TEXT SECTION:
------------------------------------------------
It’s a term often used for members of the tribe who see their membership as essentially ethnic in nature, informed by things like culinary choices, celebration of the Jewish calendar’s holidays (though not, to them, holy days), and—at least for some—certain political leanings: “Cultural Jews.”
They may attend synagogue on special occasions, in particular on Rosh Hashana and Yom Kippur, on the anniversary of a parent’s death—and even recite the Kaddish—not because they perceive spiritual power in those days or that Kaddish but mostly because… well, because that’s what their parents or grandparents did. Because that’s what Jews do. Tradition, so to speak, for the sake of tradition.
Another kind of cultural Jew, less commonly acknowledged but not altogether rare, is the cultural Orthodox Jew.
That would be one who doesn’t limit his Jewish expression to gefilte fish and Chanukah but rather eats only foods graced with the best rabbinical supervision and drinks only Jewish-processed milk; who wears a black hat or fur one, and even a long coat; who prays with a quorum regularly and sends his children to yeshivot and may even attend Torah classes; but who does it all for much the same reason as his less Jewishly active counterparts: Because that’s what Jews—in this case, Orthodox Jews—do. It’s not that he doesn’t believe in the Creator. It’s just that he doesn’t give Him much thought—even while living a seemingly intense Jewish life.
Of course, valuing our forebears’ traditions, dressing like them, adopting Jewish family customs, are undeniably important. But when the trappings of observance are essentially all that there is, when they aren’t accompanied by a consciousness of why they are important, what’s left is mere mimicry, paraphernalia in place of principle.
That there are “Cultural” Orthodox Jews helps explain otherwise baffling things, like how an Orthodox Jew can engage in unethical business practices, cheat, steal or abuse. Or, more mundanely, how he can cut others off in traffic, act rudely, or blog maliciously. Or, for that matter, how he can address his Creator in prayer with words so garbled and hurried that, were he speaking to another mortal, they would elicit laughter—or pity, for the apparent impairment.
------------------------------------------------
DATA FOR THIS TASK:
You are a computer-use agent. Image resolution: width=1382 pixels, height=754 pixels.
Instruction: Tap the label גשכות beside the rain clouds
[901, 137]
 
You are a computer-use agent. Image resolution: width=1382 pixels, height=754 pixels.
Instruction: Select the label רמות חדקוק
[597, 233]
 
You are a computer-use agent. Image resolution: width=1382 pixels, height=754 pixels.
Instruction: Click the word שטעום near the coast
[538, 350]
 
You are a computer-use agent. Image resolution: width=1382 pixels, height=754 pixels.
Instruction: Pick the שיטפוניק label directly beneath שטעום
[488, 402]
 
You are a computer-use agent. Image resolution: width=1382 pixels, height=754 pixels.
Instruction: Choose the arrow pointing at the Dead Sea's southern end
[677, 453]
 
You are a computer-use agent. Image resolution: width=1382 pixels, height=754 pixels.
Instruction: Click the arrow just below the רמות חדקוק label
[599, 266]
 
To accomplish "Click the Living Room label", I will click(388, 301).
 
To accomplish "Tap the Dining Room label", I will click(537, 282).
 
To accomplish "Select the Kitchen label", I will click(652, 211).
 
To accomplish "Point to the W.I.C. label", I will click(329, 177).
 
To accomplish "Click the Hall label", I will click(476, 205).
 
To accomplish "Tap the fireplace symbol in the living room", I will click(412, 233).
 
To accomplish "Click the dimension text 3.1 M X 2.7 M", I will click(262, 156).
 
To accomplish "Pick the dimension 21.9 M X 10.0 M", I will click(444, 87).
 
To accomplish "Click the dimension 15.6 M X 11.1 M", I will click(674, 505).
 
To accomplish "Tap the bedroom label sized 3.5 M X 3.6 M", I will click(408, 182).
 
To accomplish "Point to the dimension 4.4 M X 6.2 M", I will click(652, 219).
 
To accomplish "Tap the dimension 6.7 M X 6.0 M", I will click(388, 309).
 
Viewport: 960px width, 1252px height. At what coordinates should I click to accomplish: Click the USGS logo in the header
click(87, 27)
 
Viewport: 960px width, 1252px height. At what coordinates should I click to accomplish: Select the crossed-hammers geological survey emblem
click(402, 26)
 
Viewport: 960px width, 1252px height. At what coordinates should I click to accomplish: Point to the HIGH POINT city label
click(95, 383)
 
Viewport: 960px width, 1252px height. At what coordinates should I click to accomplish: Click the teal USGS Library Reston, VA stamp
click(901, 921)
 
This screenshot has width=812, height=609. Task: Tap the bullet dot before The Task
------------------------------------------------
CHALLENGES:
1. Reproduce the passage on cultural Jews between "It’s a term" and "cultural Orthodox Jew.", inclusive.
2. Rescale the records between the lines holding "geological survey emblem" and "click(402, 26)", inclusive. Give those lines in full, requests included, with each click coordinate in the answers multiplied by 0.55 and rounded to a whole number, halves up.
The records have nothing to do with the passage on cultural Jews.

TASK-BY-TASK ANSWERS:
1.
It’s a term often used for members of the tribe who see their membership as essentially ethnic in nature, informed by things like culinary choices, celebration of the Jewish calendar’s holidays (though not, to them, holy days), and—at least for some—certain political leanings: “Cultural Jews.”
They may attend synagogue on special occasions, in particular on Rosh Hashana and Yom Kippur, on the anniversary of a parent’s death—and even recite the Kaddish—not because they perceive spiritual power in those days or that Kaddish but mostly because… well, because that’s what their parents or grandparents did. Because that’s what Jews do. Tradition, so to speak, for the sake of tradition.
Another kind of cultural Jew, less commonly acknowledged but not altogether rare, is the cultural Orthodox Jew.

2.
Viewport: 960px width, 1252px height. At what coordinates should I click to accomplish: Select the crossed-hammers geological survey emblem
click(221, 14)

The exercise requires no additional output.